Nach einem erfolgreich durchgeführten Wahlverfahren wurde am 6. Mai 2009 der in den USA lehrende Theologe Reinhard Hütter zum neuen Präsidenten gewählt. Er nahm die Wahl umgehend an, teilte am 25. Mai 2009 jedoch mit, dass er das Amt nicht antreten werde. Als Gründe führte die Bayerische Bischofskonferenz eine nicht erfolgreiche Einigung beim Zustandekommen des Vertrages an.[14]

Am 4. Juni 2009 wurde mit Andreas Lob-Hüdepohl ein neuer interimistischer Präsident gefunden, der bis 2011 ein neues Präsidium erstellen soll. Er trat seinen Dienst am 1. Oktober 2009 an.[15] Andreas Lob-Hüdepohl war im Jahre 2011 neben Richard Schenk Kandidat für die Präsidentschaft an der Katholischen Universität Eichstätt-Ingolstadt.[16] Richard Schenk wurde am 26. Mai 2011 durch den Hochschulrat der Universität zum Präsidenten der Katholischen Universität Eichstätt-Ingolstadt gewählt.[17] Ernannt wird der neue Präsident vom Vorsitzenden des Stiftungsrates der Universität, dem Münchner Erzbischof Reinhard Kardinal Marx.[18] Schenk hat das Amt des Präsidenten der Katholischen Universität Eichstätt-Ingolstadt (KU) am Dienstag, 4. Oktober 2011 übernommen.[19]

Lehrtradition in Eichstätt

Die Hochschultradition Eichstätts begann im 16. Jahrhundert. Im Zuge der Tridentinischen Reform wurde am 16. November 1564 das Collegium Willibaldinum als Ausbildungs- und Wohnstätte für den künftigen Klerus der Diözese eröffnet; auch heute noch ist das Collegium Willibaldinum das Priesterseminar der Diözese. 1616 bis 1773 leitete der Jesuitenorden das Collegium Willibaldinum, das Scholaren weit über die Grenzen der Diözesen hinaus anzog; danach ging es unter. Erst 1843 wurde in Eichstätt mit dem Bischöflichen Lyzeum wieder eine akademische Lehranstalt gegründet, die 1922 in Philosophisch-Theologische Hochschule umbenannt wurde. 1972 verschmolz diese mit der 1958 gegründeten Pädagogischen Hochschule Eichstätt zur Gesamthochschule Eichstätt. Diese wurde 1980 in Katholische Universität Eichstätt umbenannt. Der heutige Name Katholische Universität Eichstätt-Ingolstadt entstand 2001, nachdem 1989 die wirtschaftswissenschaftliche Fakultät in Ingolstadt gegründet worden war.
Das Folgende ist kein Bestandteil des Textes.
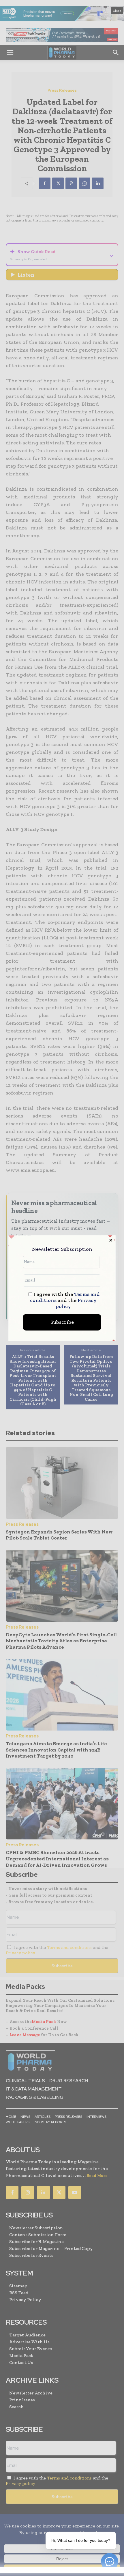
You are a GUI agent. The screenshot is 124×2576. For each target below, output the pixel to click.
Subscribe (62, 1322)
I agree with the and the (65, 1300)
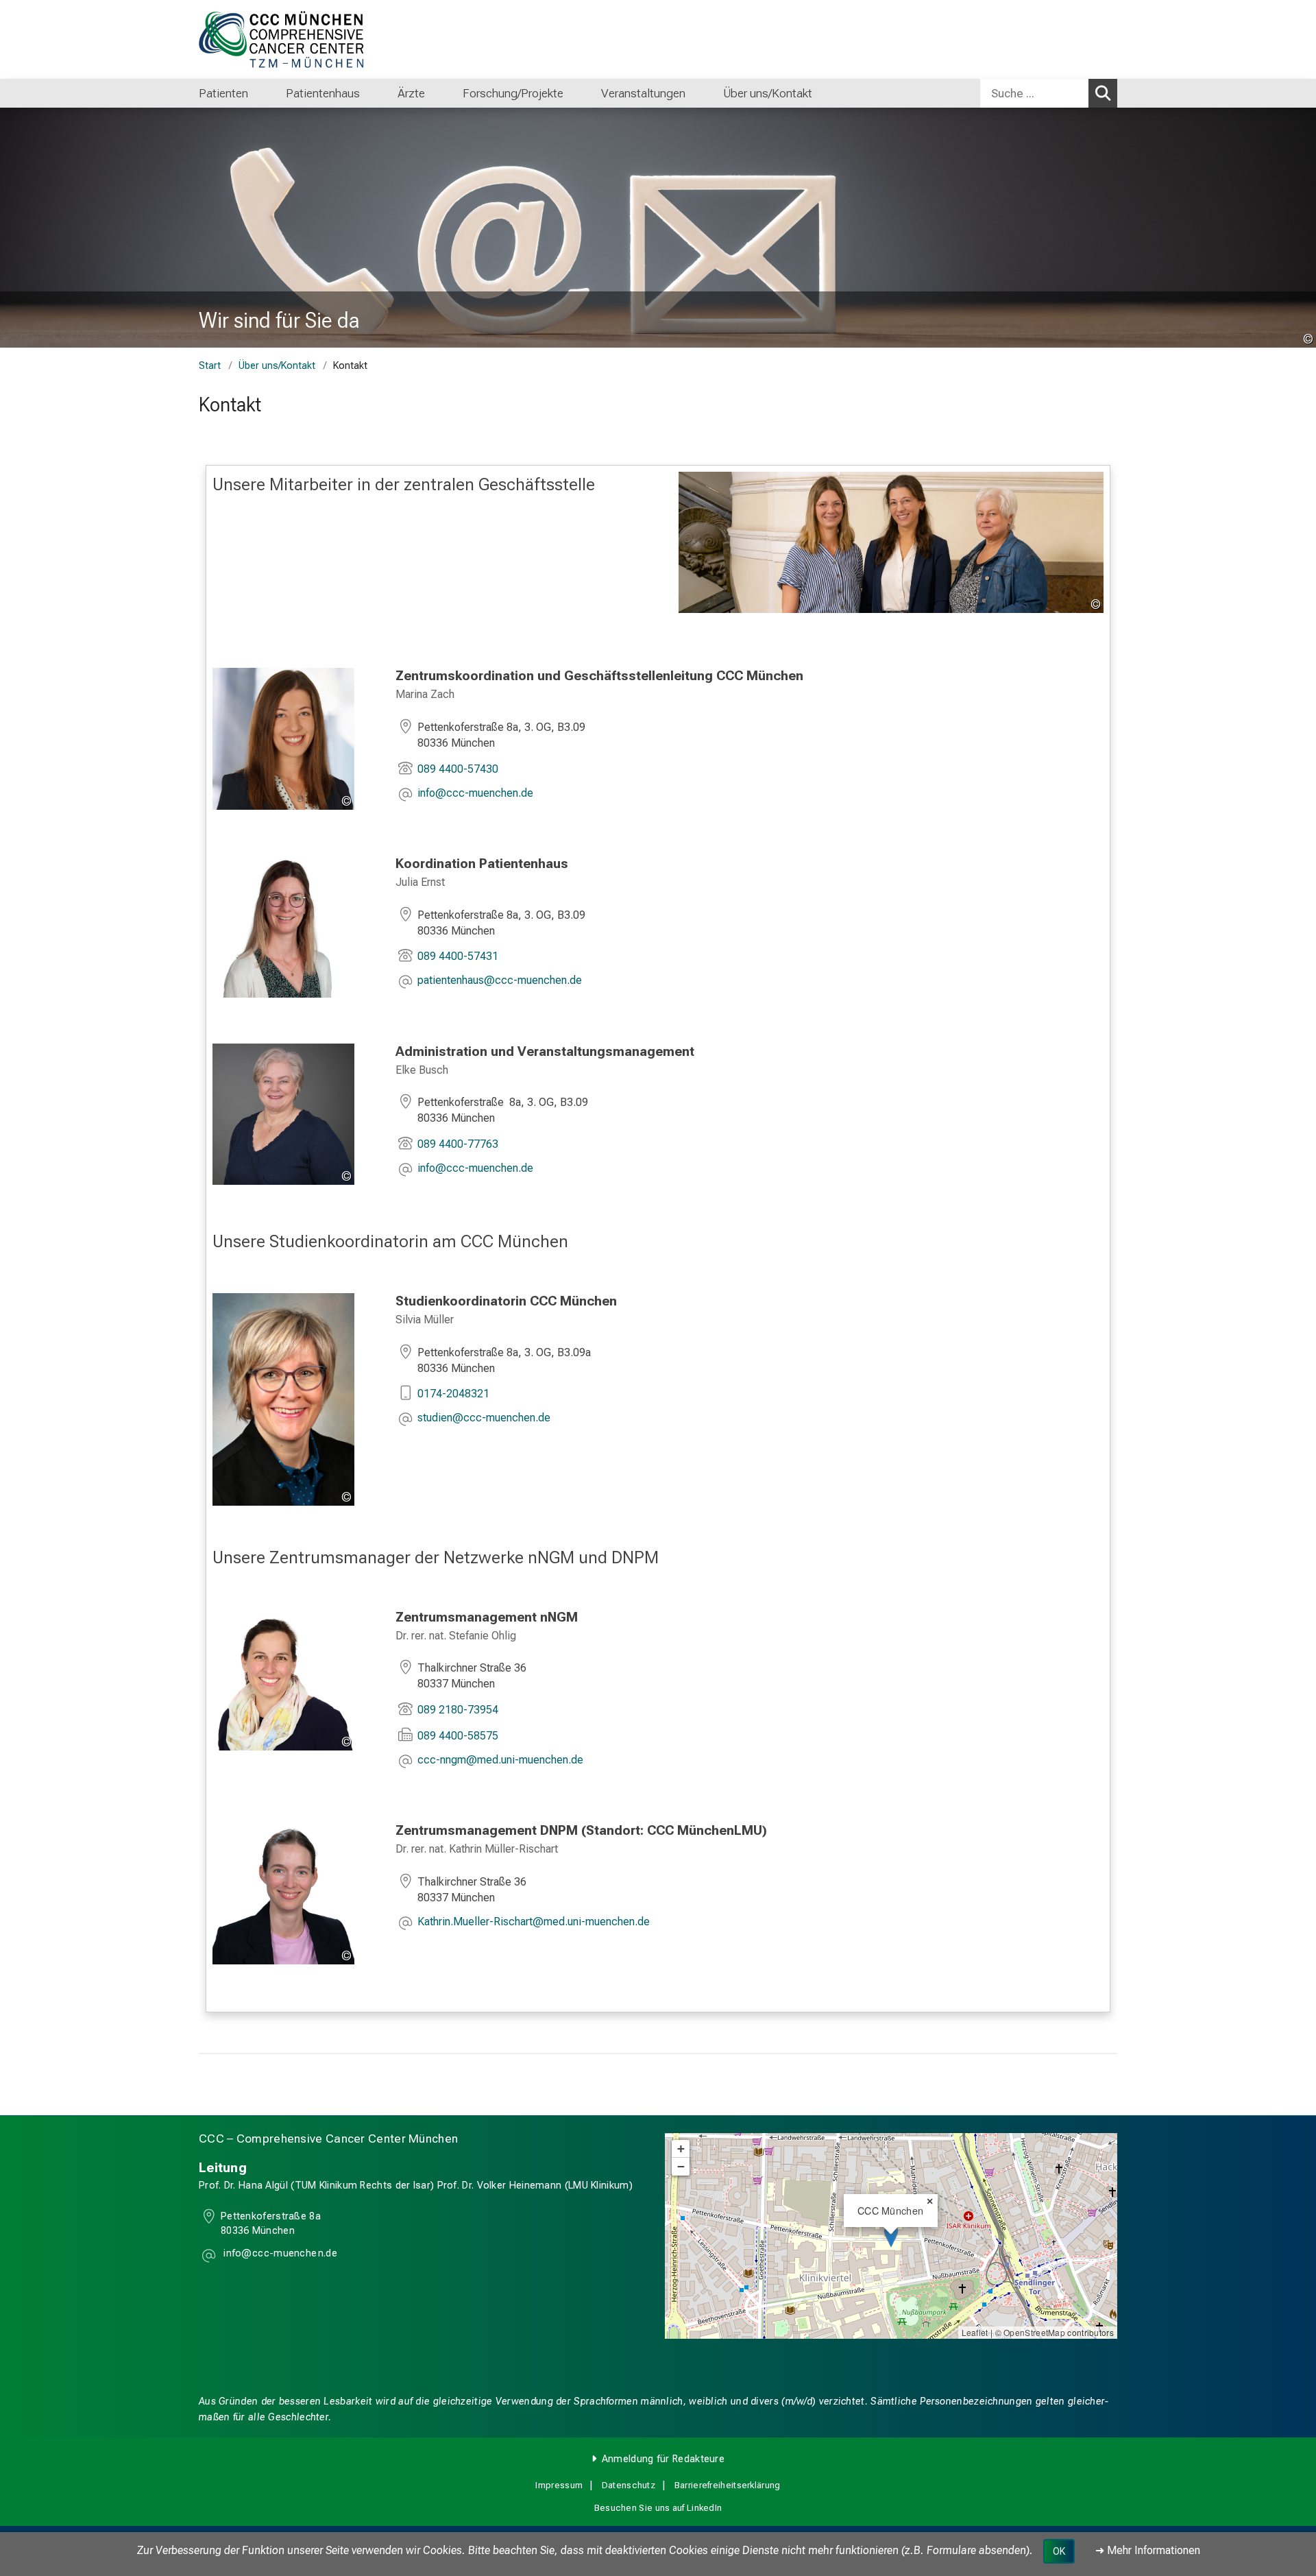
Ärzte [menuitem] (411, 93)
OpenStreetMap (1034, 2332)
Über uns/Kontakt (277, 366)
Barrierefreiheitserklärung (727, 2485)
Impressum (559, 2485)
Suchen (1102, 93)
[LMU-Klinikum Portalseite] (281, 39)
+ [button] (681, 2148)
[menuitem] (262, 93)
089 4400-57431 (457, 956)
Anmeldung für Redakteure (663, 2459)
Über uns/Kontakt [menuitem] (767, 93)
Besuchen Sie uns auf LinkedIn (658, 2508)
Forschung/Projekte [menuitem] (513, 93)
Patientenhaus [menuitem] (323, 93)
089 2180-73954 (457, 1709)
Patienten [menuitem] (223, 93)
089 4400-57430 (457, 768)
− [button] (681, 2166)
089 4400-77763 (457, 1144)
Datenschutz (628, 2485)
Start (210, 366)
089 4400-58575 (457, 1735)
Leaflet (975, 2332)
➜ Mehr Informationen (1147, 2550)
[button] (475, 794)
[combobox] (1048, 93)
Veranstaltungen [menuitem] (643, 93)
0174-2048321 (453, 1393)
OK (1059, 2551)
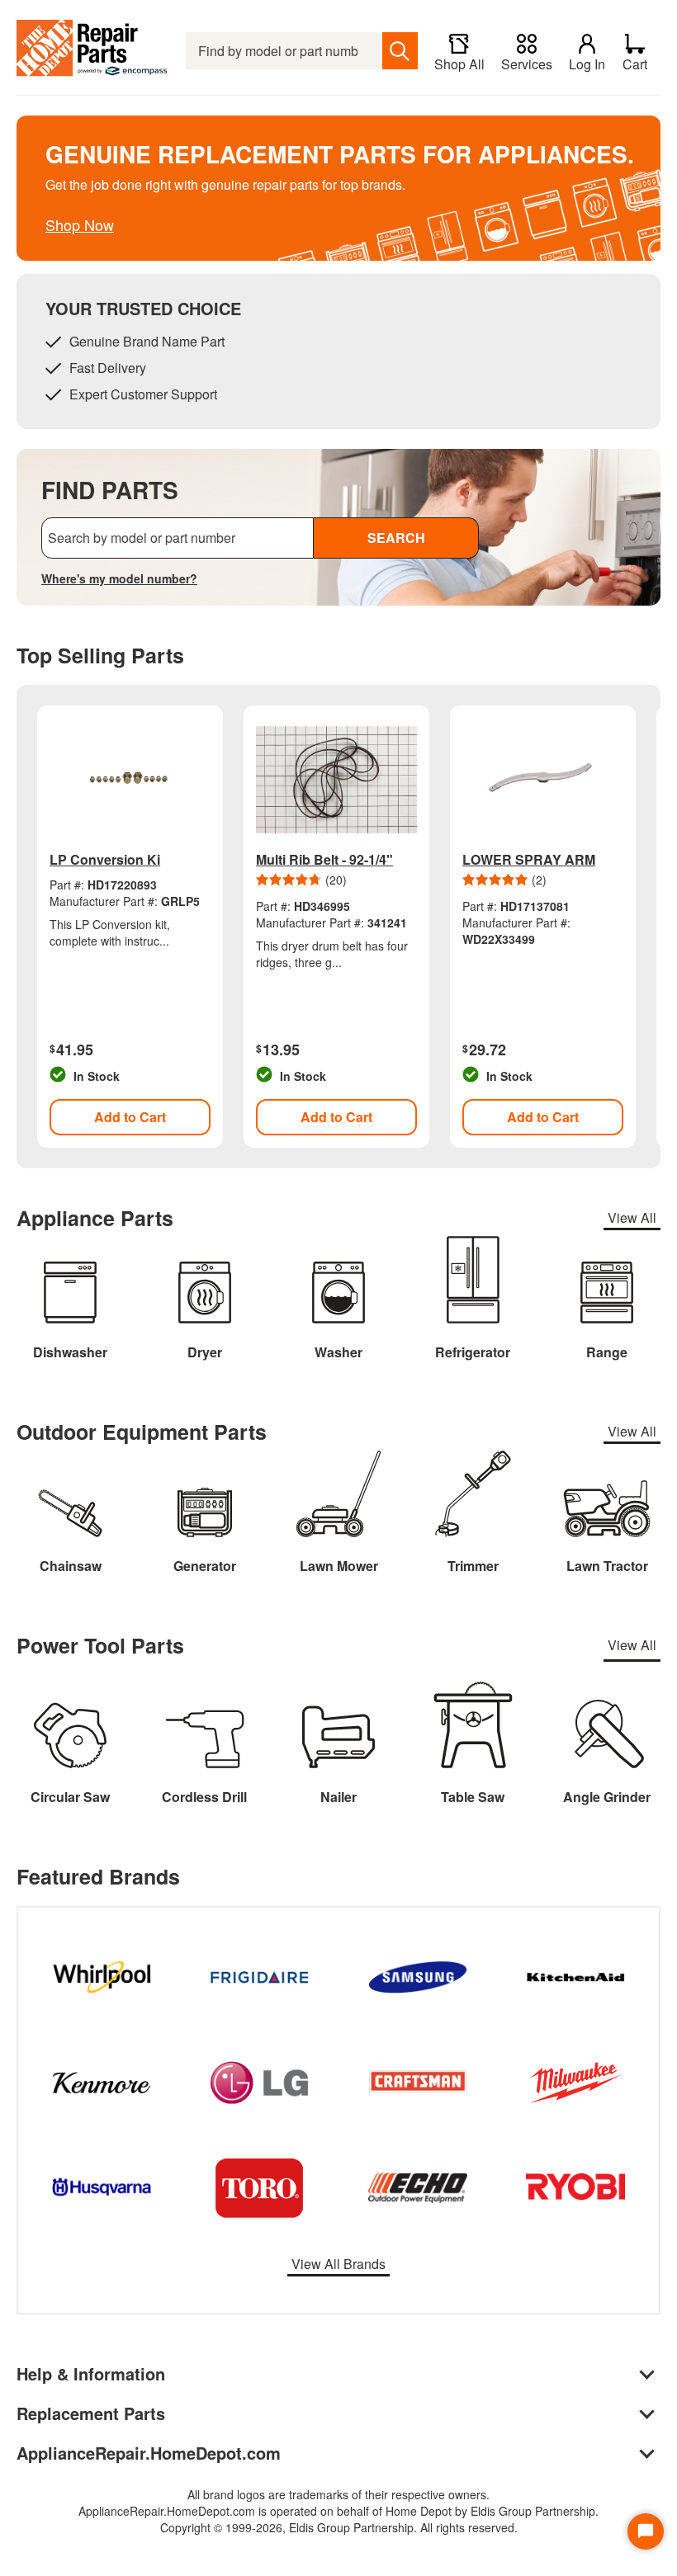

Lehrtradition in Ingolstadt

In Ingolstadt wurde bereits 1472 mit päpstlicher Genehmigung die Universität Ingolstadt, die erste bayerische Universität gegründet. (Würzburg, das schon seit 1402 eine Universität besaß, gehörte damals nicht zu Bayern.) Einer der bedeutendsten Rektoren der Universität war Petrus Canisius, der als Heiliger verehrt wird, in der Mitte des 16. Jahrhunderts. Kurfürst Max IV. Joseph (der spätere König Maximilian I.) von Bayern verlegte 1800 die Universität nach Landshut.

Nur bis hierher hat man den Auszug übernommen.